[Pointing data for pages and screens]
== == ==

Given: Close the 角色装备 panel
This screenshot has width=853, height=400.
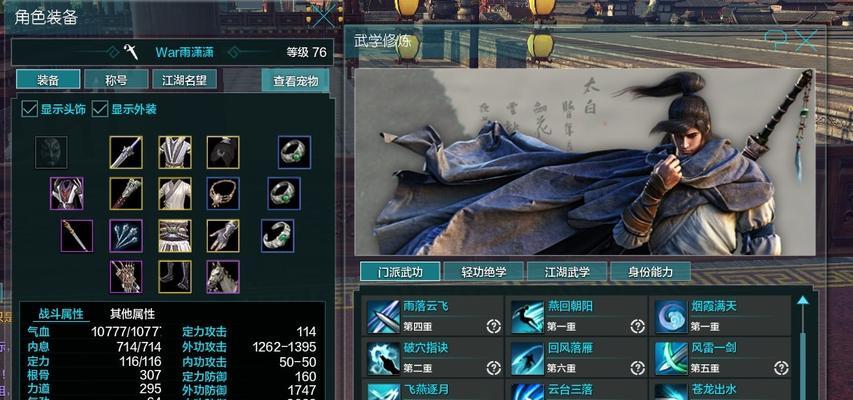Looking at the screenshot, I should [x=324, y=17].
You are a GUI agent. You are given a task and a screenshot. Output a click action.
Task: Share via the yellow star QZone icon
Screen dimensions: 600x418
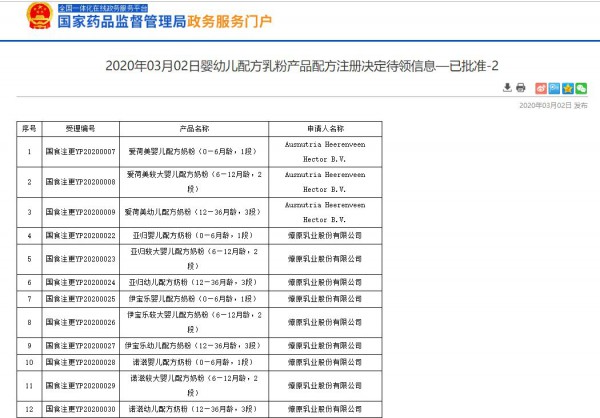point(568,88)
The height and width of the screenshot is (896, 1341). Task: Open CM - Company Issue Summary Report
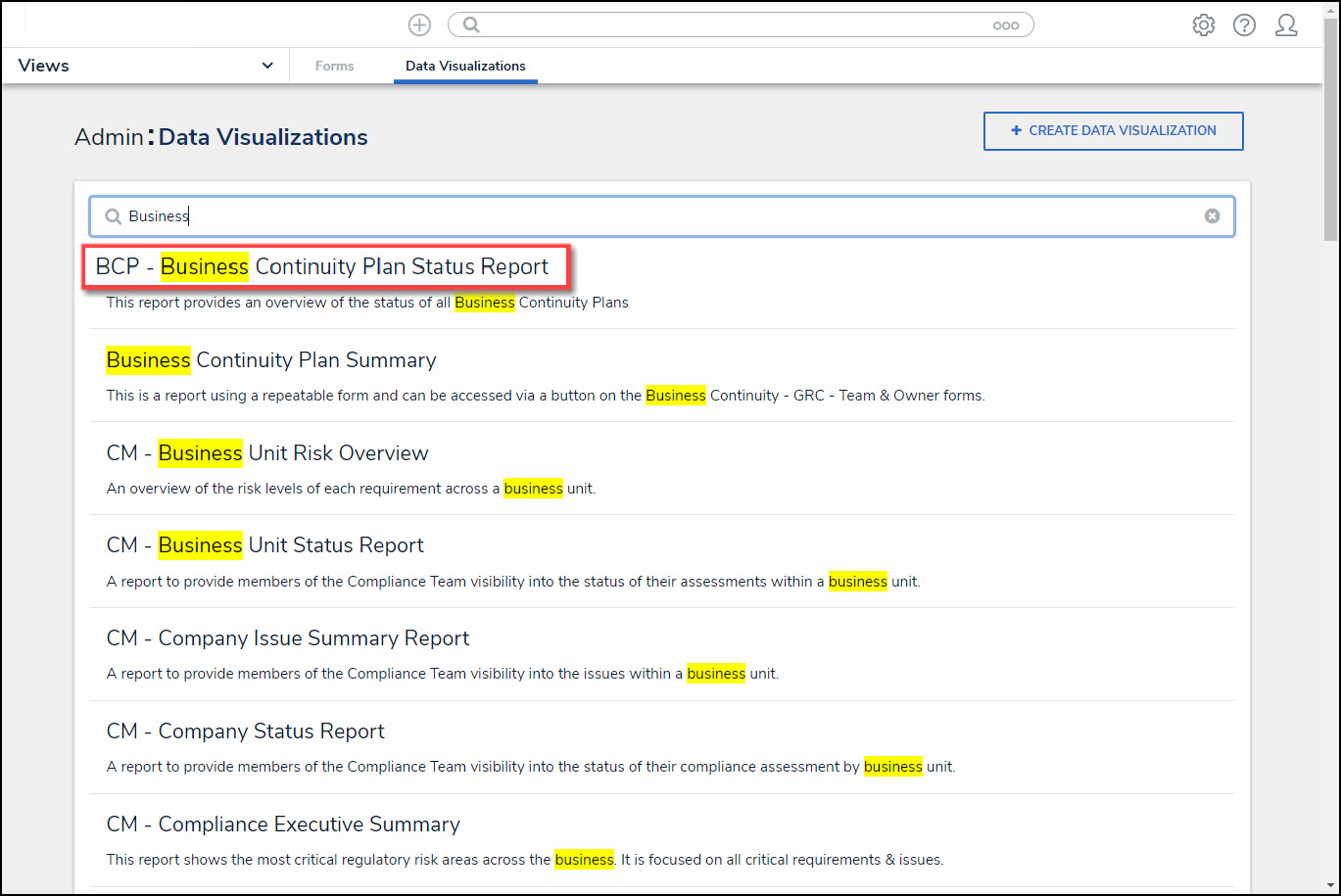[288, 638]
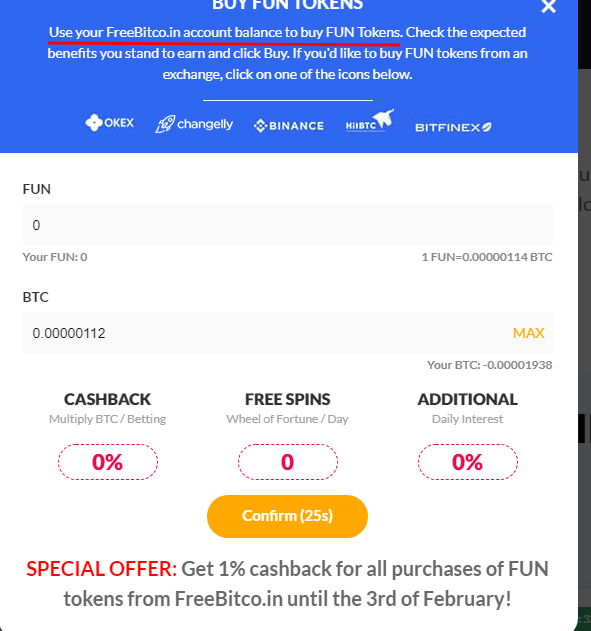Click the SPECIAL OFFER red text
The image size is (591, 631).
coord(101,569)
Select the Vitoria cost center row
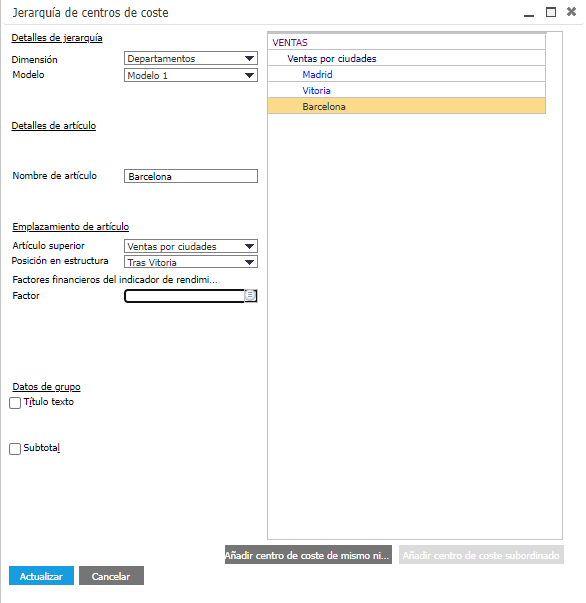Image resolution: width=586 pixels, height=603 pixels. [x=406, y=90]
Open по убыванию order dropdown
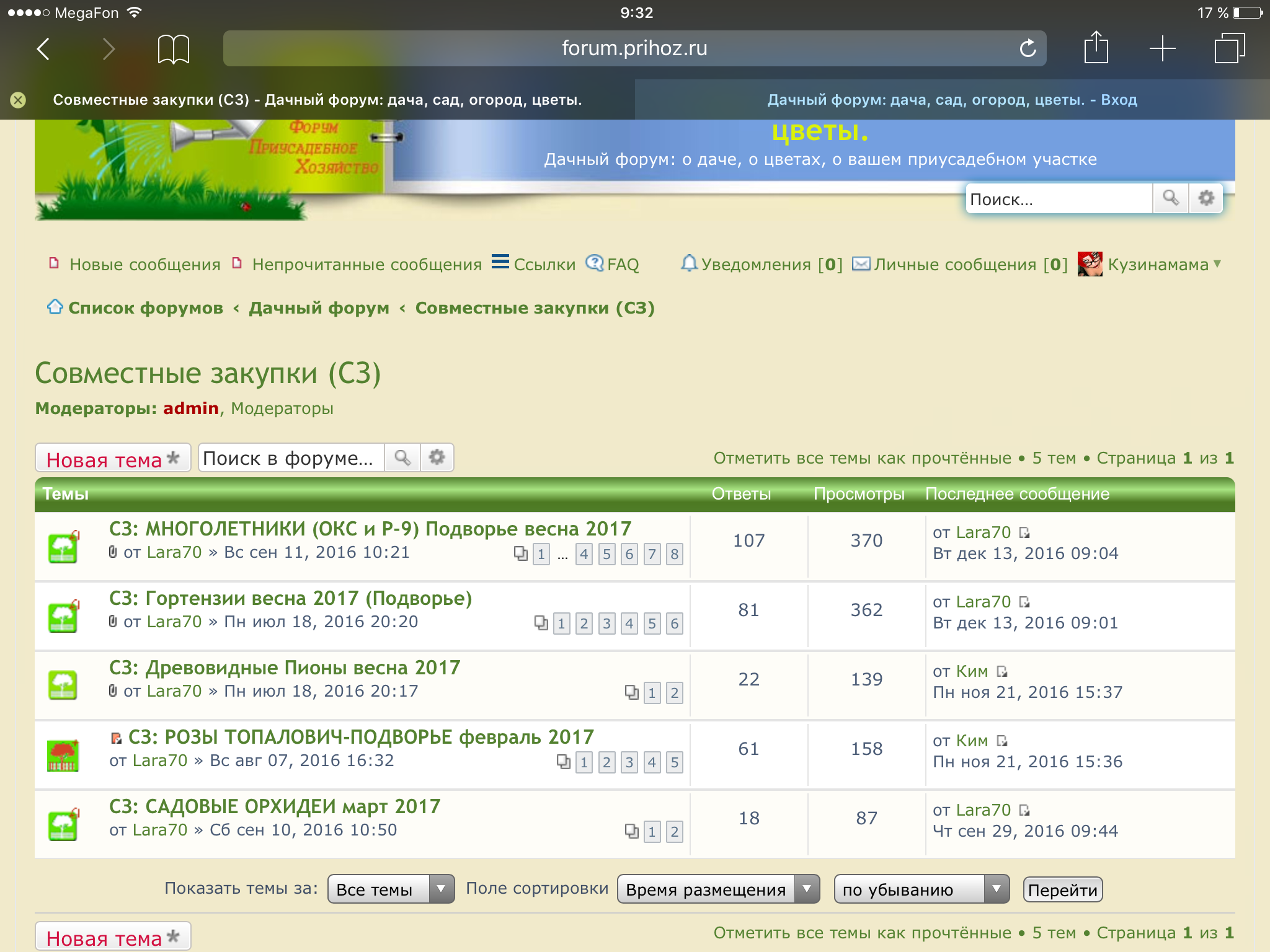Viewport: 1270px width, 952px height. coord(921,889)
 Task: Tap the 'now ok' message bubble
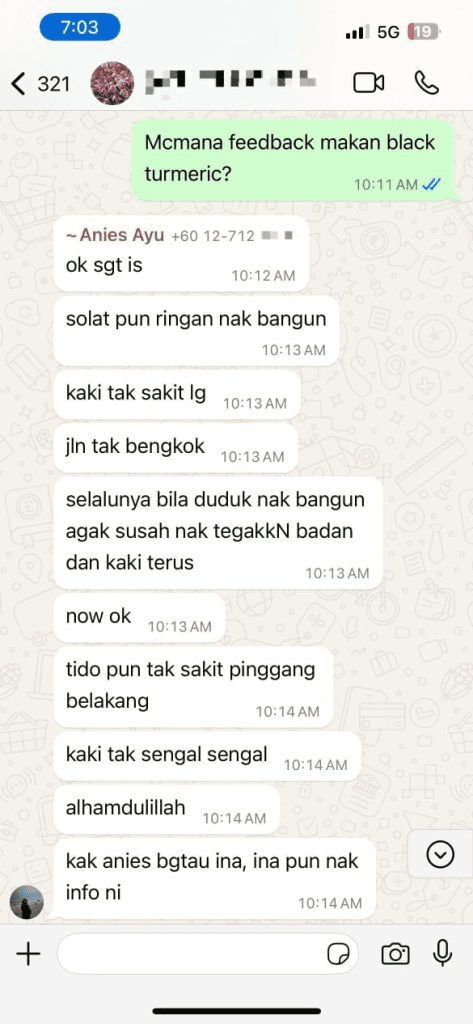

== == ==

EXERCISE AIM
Gather every row above that contains the word "Open", copying each one in full. Case counts, so only rows with that same capitalization qualify.

RESPONSE TO THE TASK
The height and width of the screenshot is (896, 1341). Task: Open CM - Company Issue Summary Report
Open по убыванию order dropdown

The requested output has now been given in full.